Today, as promised, I will present and explain my challenge called oneGBSortChallenge! Then, complements about Radix Sort will be given, in particular how to deal with negative and real numbers but also with other kinds of data types. Lastly, I will explain what I have done so far and expose some performance results about the Radix Sort I have implemented.
If you have not read my previous blog post, Read this if you want your computer to run your applications faster [Difficulty: Easy], I suggest to read it first because this one is the continuation. It will take you only a few minutes and it is interesting!
Now, let’s talk about the challenge!
What is it?
Beat my time record on sorting 1GB of data using MPI and C++. There are Amazon gift cards to win and it is also a good opportunity to practice or discover HPC and MPI. Everything is guided and made simple to allow also beginners to take part. So no hesitation!
How to take part
Go to the challenge’s git and follow the very simple and short instructions. Everything is detailed there.
If you read my blog posts, you should have some hints on how to defeat me…
Back to Radix Sort
If you have paid attention in the previous blog post, when we have presented the Radix Sort, all examples were with positive integers (unsigned integers). What if we want to sort a list containing reals or both positive and negative numbers? Let’s see an example with signed integers.
Sort signed integers
Usually, to implement the Radix Sort, the base 256 is used and one digit corresponds to one byte. The reasons for that have been explained in my previous post. As soon as we work with the binary representation of numbers for the Radix Sort, whatever the base, we encounter the upcoming issue to sort signed integers.
What is the issue?
For the example, in order to make it faster and simple, we will treat the integers in base 16 and we want to sort int8_t numbers (signed integers stored on one byte). In base 16, one digit corresponds to 4 bits. Indeed, if you take 4 consecutive bits (half a byte), the value you will end up with is between 0 and 15 inclusive (between 0 and F within base 16 notation). Base 16 is named hexadecimal or hex often.
One byte is composed of 8 bits, so there are two base 16 digits in one byte. Thus, the Radix Sort d parameter we have seen in the previous post equals 2 here because all the integers we want to sort have two digits in the chosen base. Besides, we will use the Bucket Sort in the example but notice that we have the same issue and the solutions are the same with the Counting Sort. The Bucket Sort is just more handy to illustrate. Below is the list we want to sort.
The first row is our list in base 10, the last row is the same list but represented in binary signed 2’s complement (like they are really represented and stored in a computer). The middle row is the corresponding base 16 representation.
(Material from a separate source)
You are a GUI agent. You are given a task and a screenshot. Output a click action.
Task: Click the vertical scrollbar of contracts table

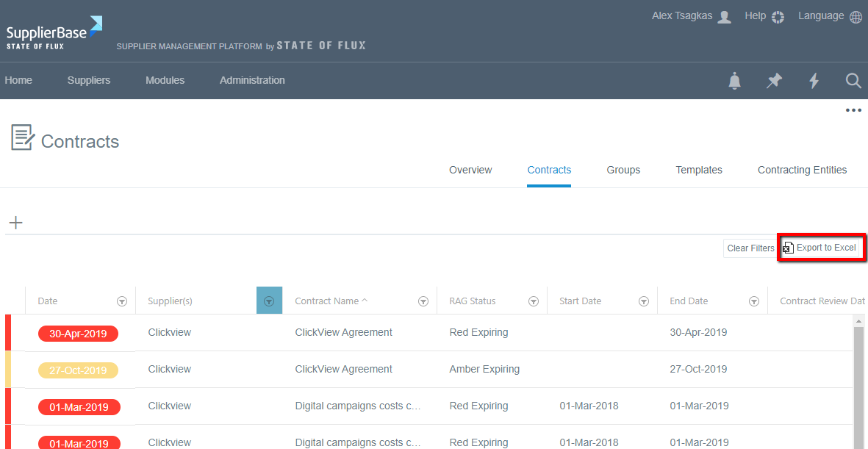click(x=857, y=382)
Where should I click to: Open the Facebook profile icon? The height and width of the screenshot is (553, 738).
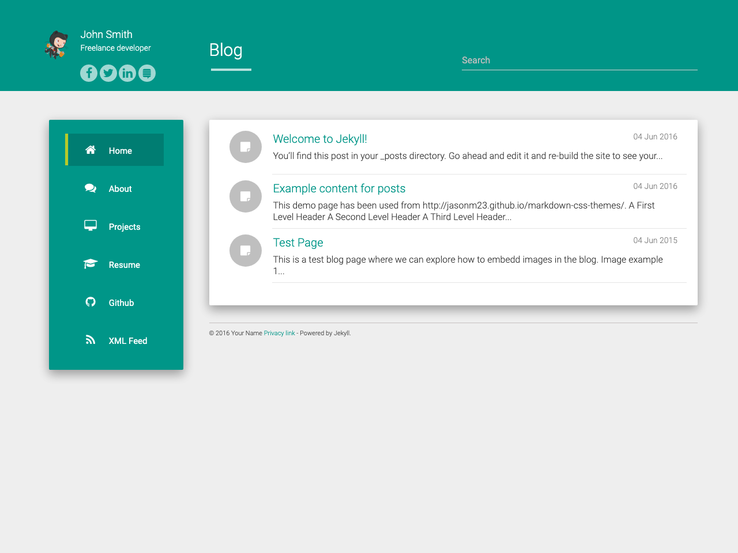point(89,73)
According to the Radix Sort algorithm we have seen in the previous post, we have to first sort the elements based on the last digit (Least Significant Digit). Then the result will be again sorted by the second digit which is the last in this case.
The empty buckets are not represented here to save space. This example also allows revising how the Bucket Sort works. As d equals 2, we still have one iteration to do with the next digit (the Most Significant Digit here).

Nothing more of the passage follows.